Al cinema dal 21 maggio
Tra i tanti rifacimenti in live action che la Disney ha proposto negli ultimi anni, Lilo & Stitch si distingue come uno dei più riusciti. Un risultato non scontato, considerando l’attuale fase di transizione della casa di produzione, sospesa tra il bisogno di innovare e la volontà di recuperare le proprie radici narrative e stilistiche. Proprio in questo contesto, in cui la strategia aziendale punta alla riappropriazione delle proprietà intellettuali per rigenerare il legame con le nuove generazioni e mantenere saldo quello con il pubblico storico, questo remake riesce a respirare con una freschezza e una sincerità rare.
La forza del film risiede anzitutto nella solidità del materiale di partenza: il classico animato del 2002 – il 42° della filmografia Disney – era già allora una piccola eccezione rispetto ai fasti del Rinascimento Disney degli anni ’90. Nato con un budget inferiore rispetto ai kolossal coevi, Lilo & Stitch puntava su una storia più intima e meno spettacolare, ambientata nelle Hawaii e animata da una sensibilità sorprendentemente matura. Quel tono dolceamaro, a tratti malinconico, è rimasto intatto nella trasposizione live action, merito soprattutto della regia di Dean Fleischer Camp, già acclamato per Marcel the Shell, piccola perla indie che condivide con Lilo & Stitch l’amore per gli outsider e il valore della comunità.
Il cuore pulsante del film è il legame tra Lilo, una bambina hawaiana solitaria e piena di immaginazione, e Stitch, un esperimento alieno in fuga da chi vuole ridurlo a un’arma. Il racconto, che alterna momenti di comicità travolgente a sequenze di struggente delicatezza, non si limita a riproporre pedissequamente la trama originale: riesce invece a valorizzarne le tematiche profonde, dal senso di appartenenza all’importanza della solidarietà, dal lutto alla resilienza familiare. La figura di Nani, sorella maggiore di Lilo, si arricchisce di nuove sfumature emotive, mentre l’ambientazione hawaiana, lontana dagli stereotipi turistici, viene trattata con rispetto e autenticità, diventando quasi un personaggio a sé.

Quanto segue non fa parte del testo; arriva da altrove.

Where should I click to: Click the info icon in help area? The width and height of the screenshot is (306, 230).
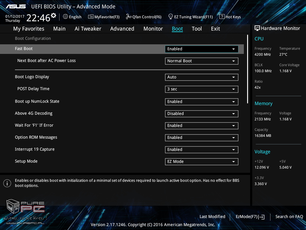pos(7,183)
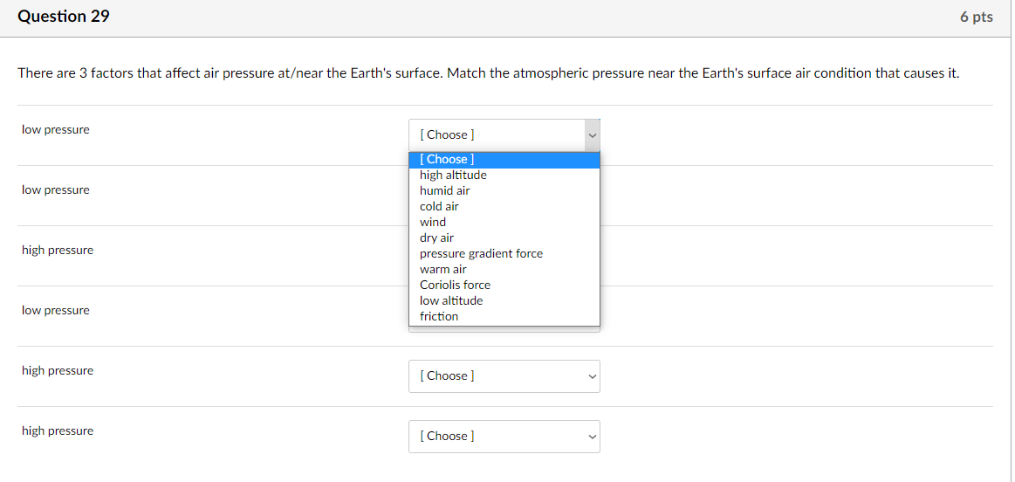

Il concetto di ‘ohana’, la famiglia intesa nel suo senso più ampio e inclusivo, è il motore narrativo e tematico del film, e trova una rappresentazione potente senza mai cadere nel sentimentalismo facile. Merito anche della sceneggiatura firmata da Chris Kekaniokalani Bright e Mike Van Waes, che intreccia con intelligenza piani temporali e riferimenti culturali. La regia di Fleischer Camp tiene insieme l’energia slapstick delle scene con Stitch e l’introspezione più intima delle dinamiche familiari, regalando momenti visivamente ricchi e narrativamente toccanti.

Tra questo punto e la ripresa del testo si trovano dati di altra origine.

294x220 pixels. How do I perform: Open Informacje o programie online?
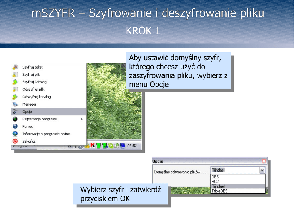(x=46, y=134)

Il cast è ben assortito: Maia Kealoha, al suo debutto nel ruolo di Lilo, incarna perfettamente l’anima ribelle e sensibile della protagonista; Sydney Agudong, nei panni di Nani, conferisce al personaggio una credibilità emotiva autentica.
Pur con alcune concessioni a stilemi da film televisivo, Lilo & Stitch riesce dove altri live action hanno fallito: non si limita a replicare l’originale, ma lo arricchisce, lo rilegge con intelligenza e lo attualizza senza perdere la sua anima. È un’opera che parla ai bambini, ma non rinuncia a confrontarsi con temi adulti; che diverte senza banalizzare; che emoziona perché sincera. E questo, in tempi di cinismo industriale travestito da nostalgia, è forse il risultato più rivoluzionario.